# [TO BE DONE]
Please copy the items below word for word, from the line containing "1200x525 pixels. At" through the last item, including both ends. Leave out the pictures.

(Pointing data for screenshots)

[BEGIN]

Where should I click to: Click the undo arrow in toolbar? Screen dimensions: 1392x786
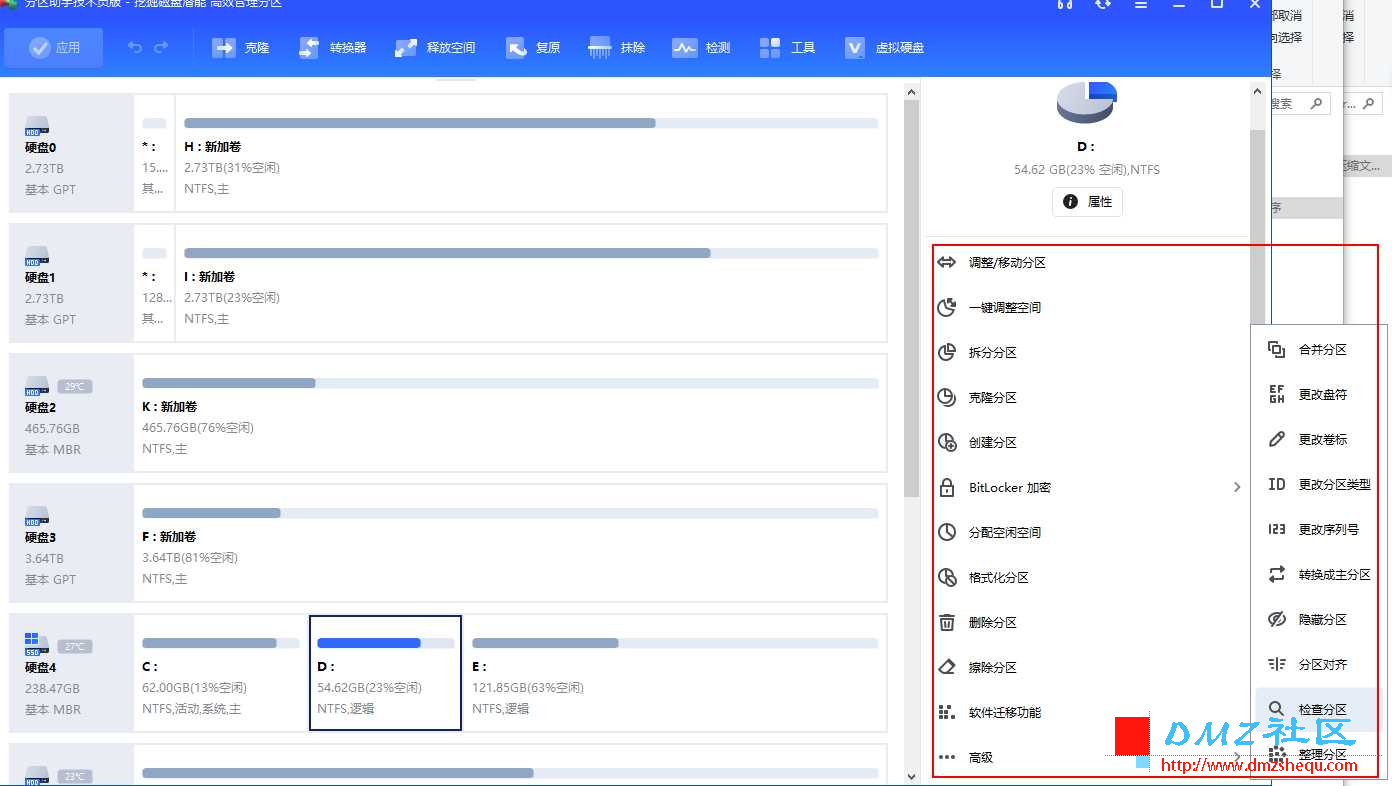pos(135,47)
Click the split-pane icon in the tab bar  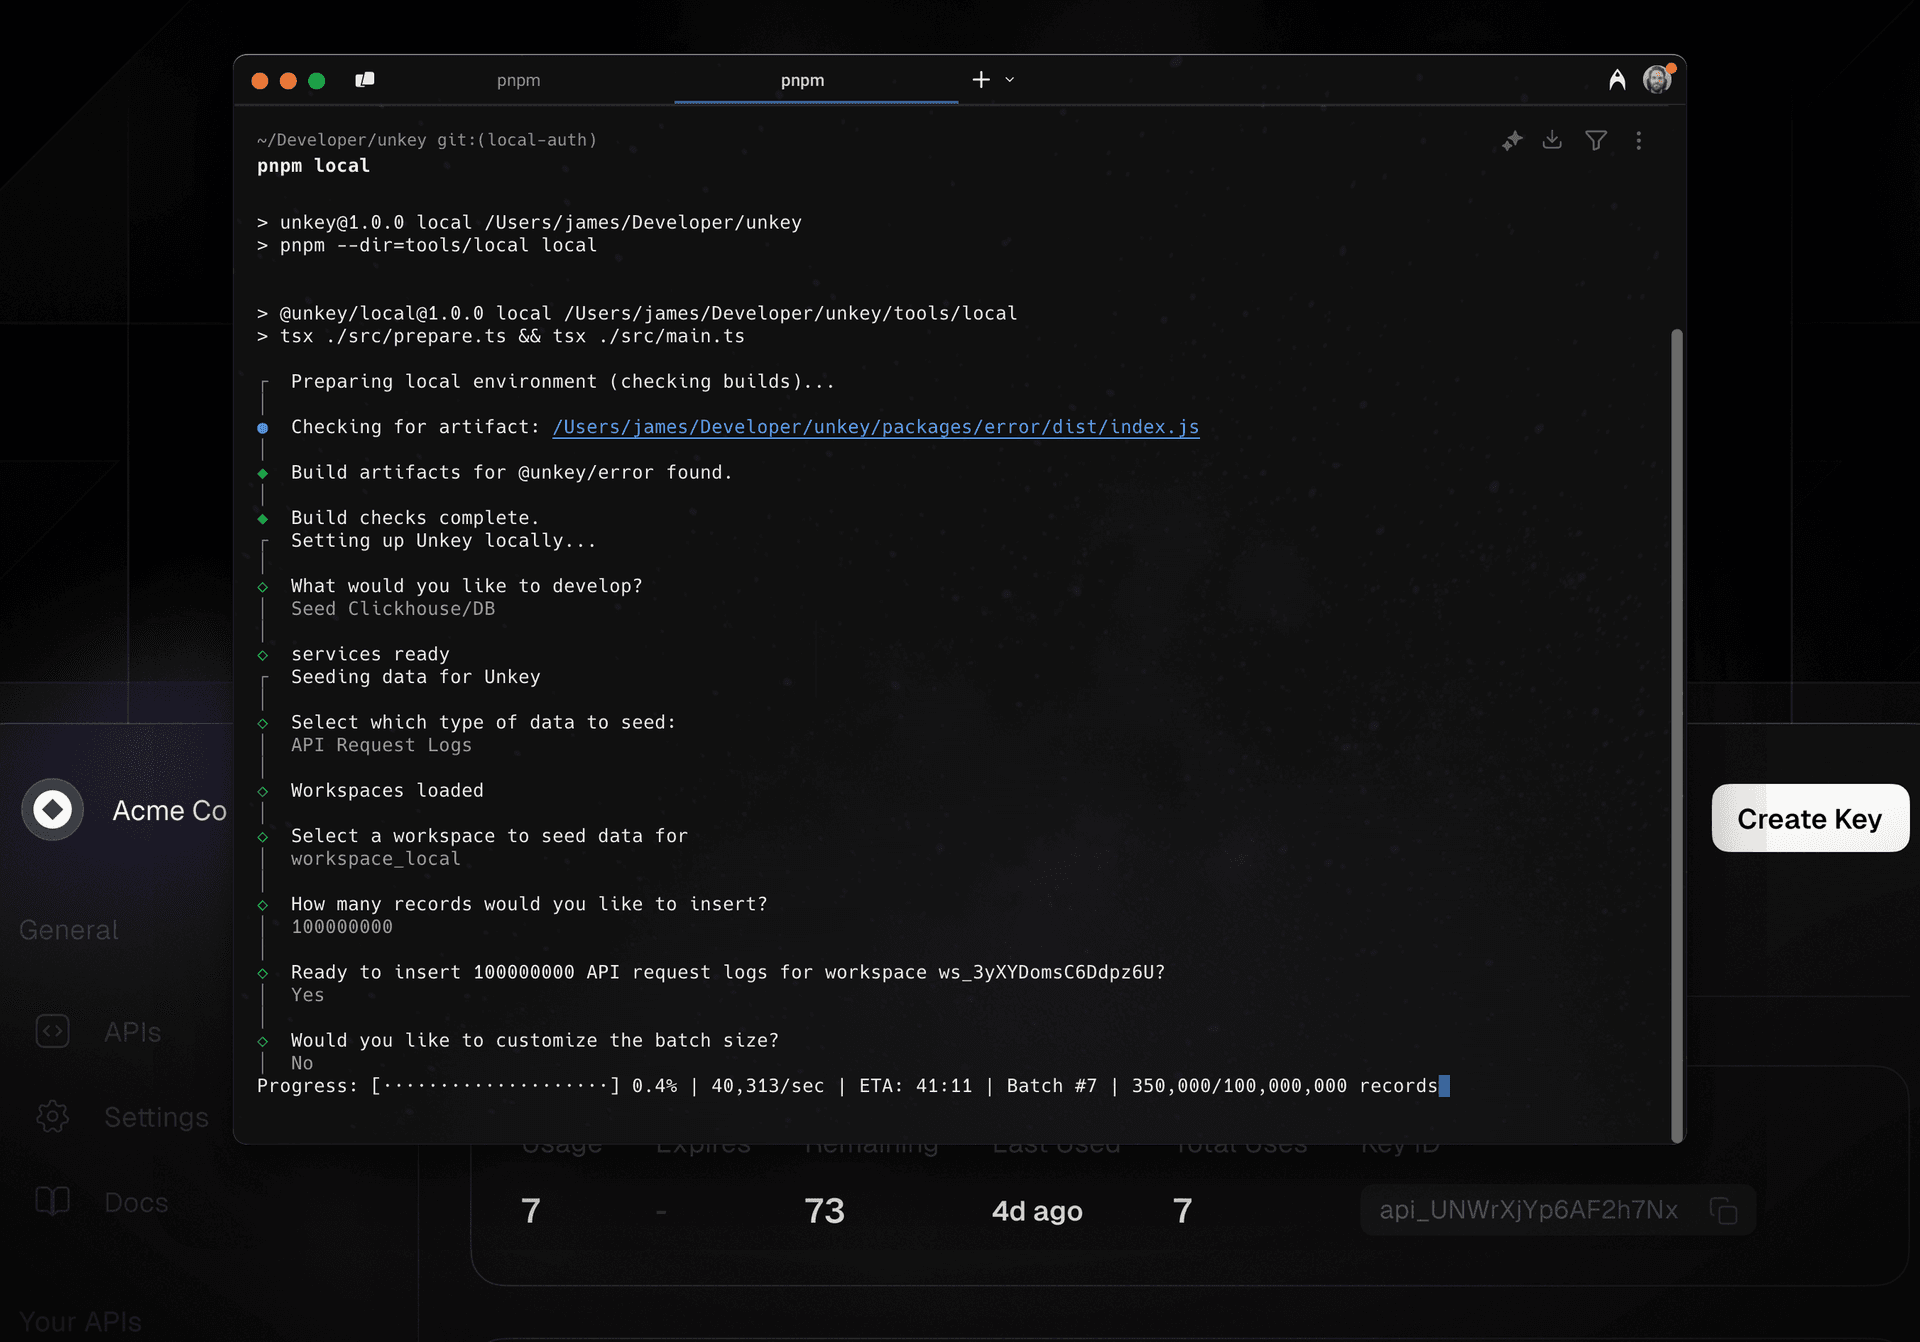click(365, 79)
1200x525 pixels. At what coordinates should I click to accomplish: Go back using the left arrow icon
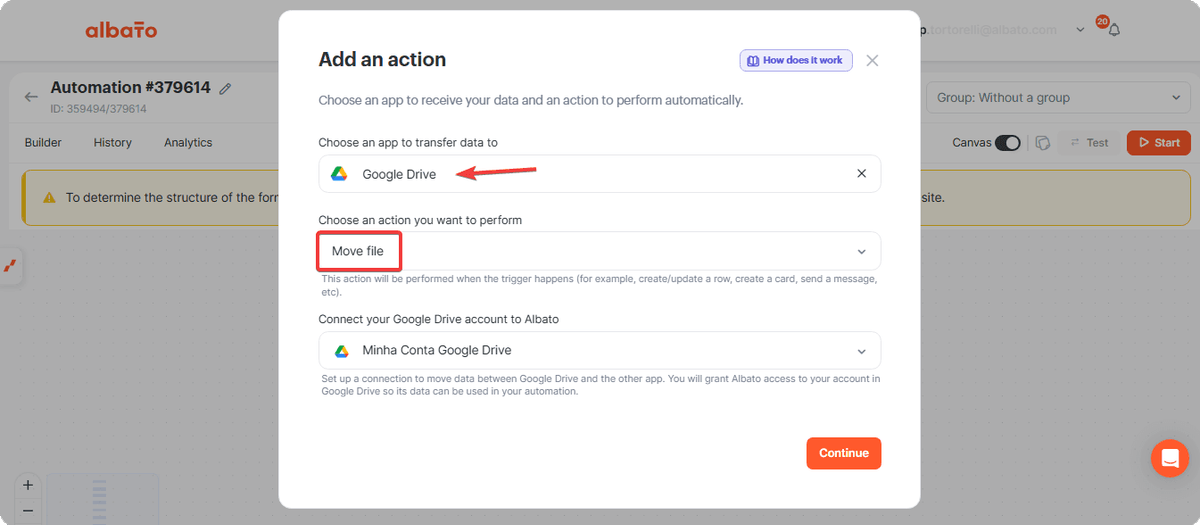(32, 97)
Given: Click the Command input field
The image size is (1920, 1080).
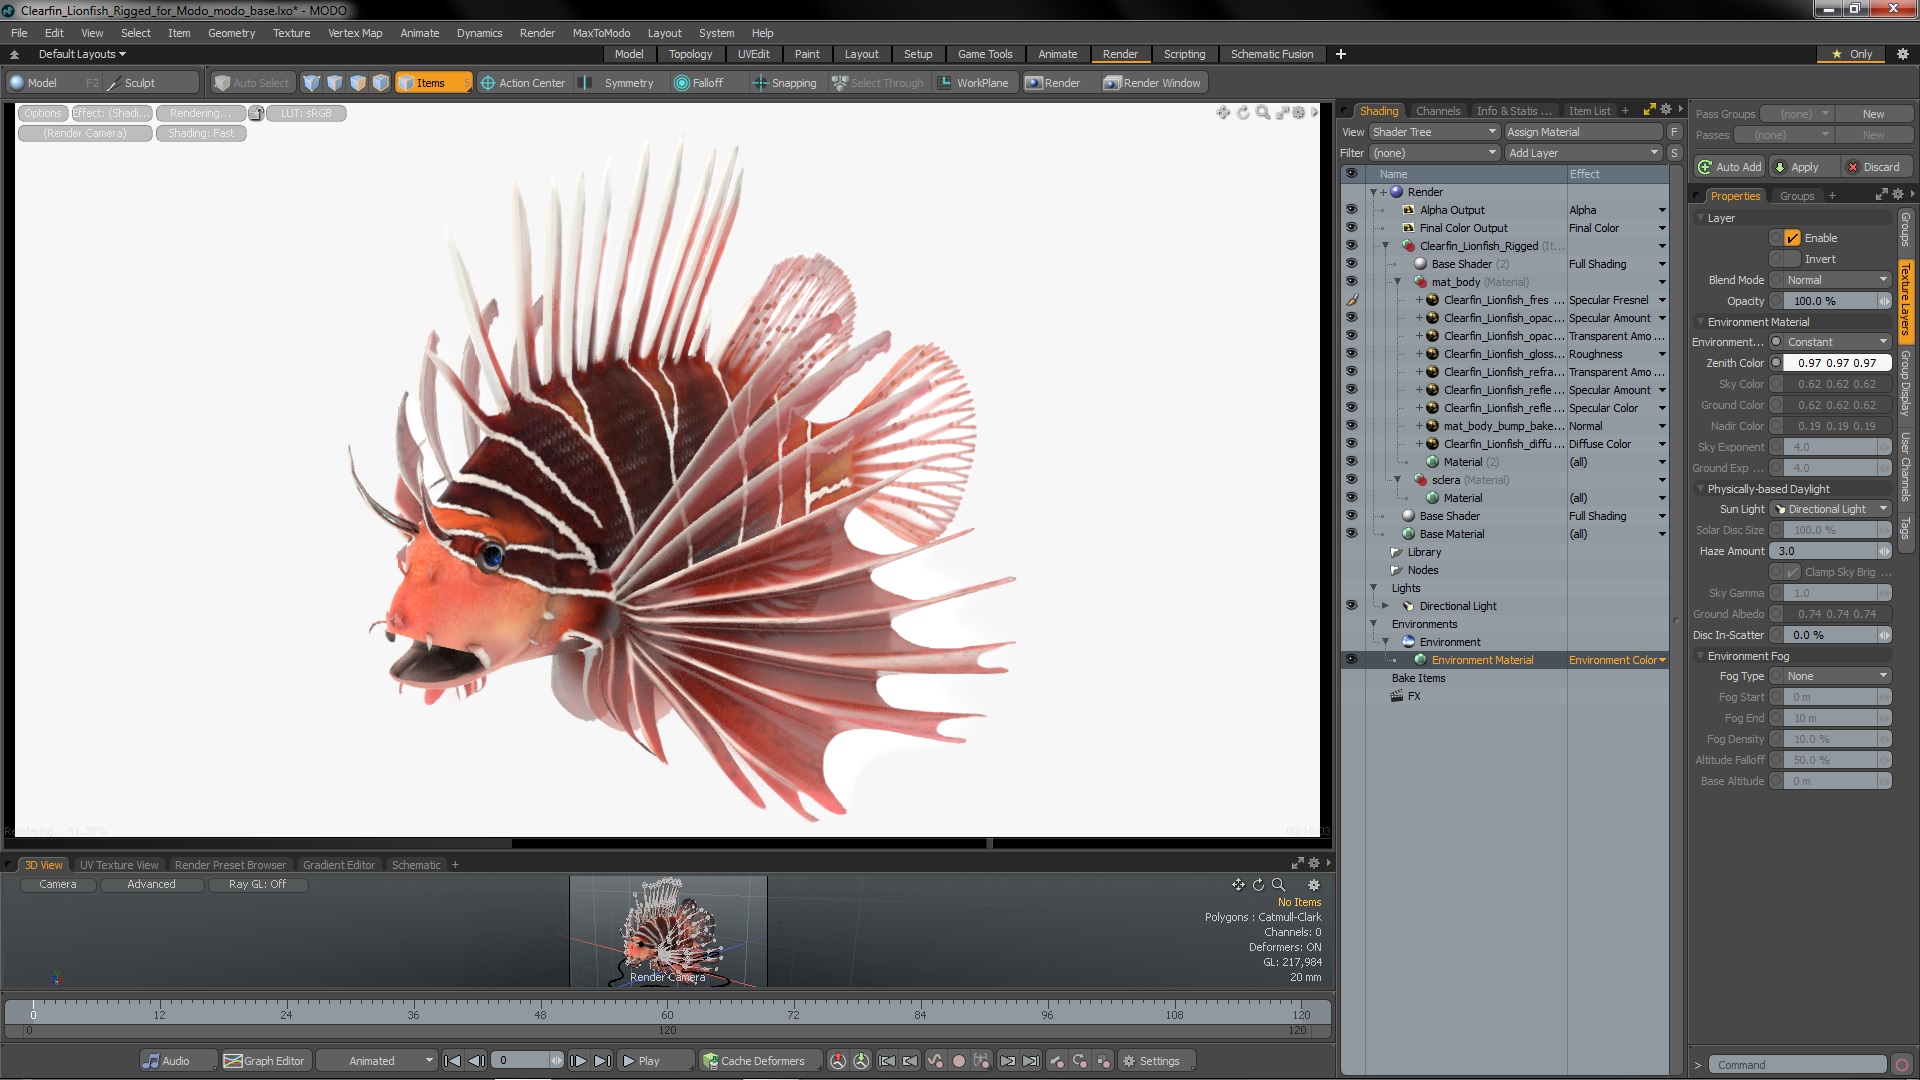Looking at the screenshot, I should point(1796,1065).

[END]

# [THE COMPLETED TASK]
1200x525 pixels. At what coordinates should I click to accomplish: Go back using the left arrow icon
(32, 97)
Given: Click the Command input field
The image size is (1920, 1080).
Looking at the screenshot, I should point(1796,1065).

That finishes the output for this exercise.